O bispo, que surpreendeu num 20 de setembro há alguns anos ao desfilar na avenida Sete de Setembro, montado a cavalo e vestido a caráter, com o lenço da cor dos maragatos (vermelho), de bota e bombacha, agora retorna à Rainha da Fronteira na condição de patrono da Semana Farroupilha.
O bispo do largo sorriso que encantou o povo da fronteira do Rio Grande, dom Gílio Felício, 69 anos de idade -  agora emérito, falou por telefone com a reportagem do jornal Folha do Sul sobre esse reconhecimento. Atualmente, o religioso, que comandou a Diocese de Bagé, por cerca de 15 anos, mora em Santa Cruz do Sul.
Dom Gílio, que há cerca de dois meses foi embora de Bagé, conta que a saudade é grande. Em relação ao fato de ter sido convidado para ser o patrono da Semana Farroupilha, ele diz que se sentiu honrado com a deferência. O prelado vai estar na cidade na próxima semana.
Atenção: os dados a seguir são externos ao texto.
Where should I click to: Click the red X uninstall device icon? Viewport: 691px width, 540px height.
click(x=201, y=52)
Bispo pede um cavalo mansinho
O prelado contou que vai visitar entidades tradicionalistas durante a Semana Farroupilha. E que o auge da festa é o desfile do dia 20 de setembro. O bispo disse que recebeu o convite antes de sair de Bagé. No entanto, mesmo acostumado a cavalgar em desfiles e na busca da imagem do padroeiro de Bagé, São Sebastião, em Torquato Severo, desta vez, dom Gílio pede um cavalo manso para os festejos, porque em Santa Cruz não tem onde treinar a montaria.
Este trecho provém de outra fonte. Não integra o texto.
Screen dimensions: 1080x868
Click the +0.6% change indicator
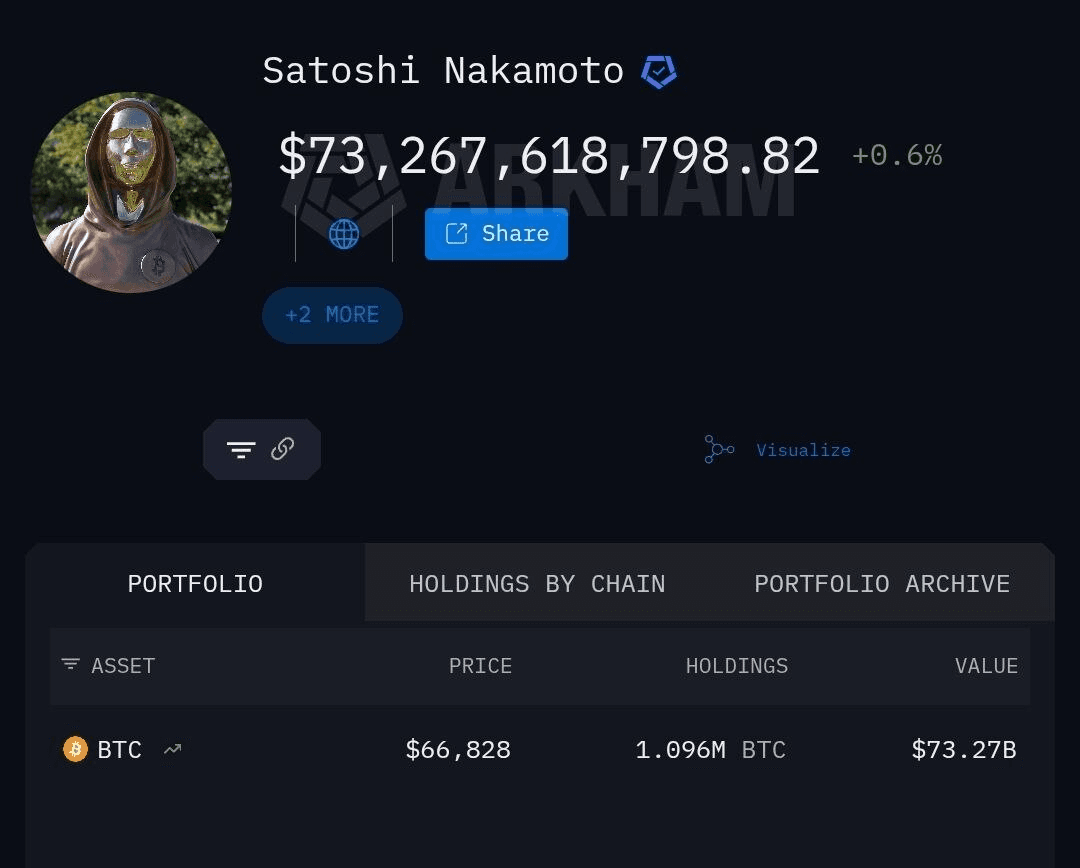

Além dos festejos farroupilha, o religioso vai permanecer na cidade para a 45ª Romaria a Nossa Senhora Conquistadora que acontece no último domingo de Setembro. 
Rotina longe de Bagé
Depois de longos anos de uma vida agitada, o que é inerente às atribuições da vida sacerdotal e sobretudo como bispo, dom Gílio agora desfruta de uma vida mais frugal e tranquila. O religioso mora com uma das irmãs, Lúcia de Fátima Felício. A rotina se divide entre as orações, estudo, participação nas missas e visitas aos colegas padres e ao bispo da Diocese de Santa Cruz do Sul, dom Aloísio Alberto Dilli, que foi quem o convidou para retornar a sua terra natal.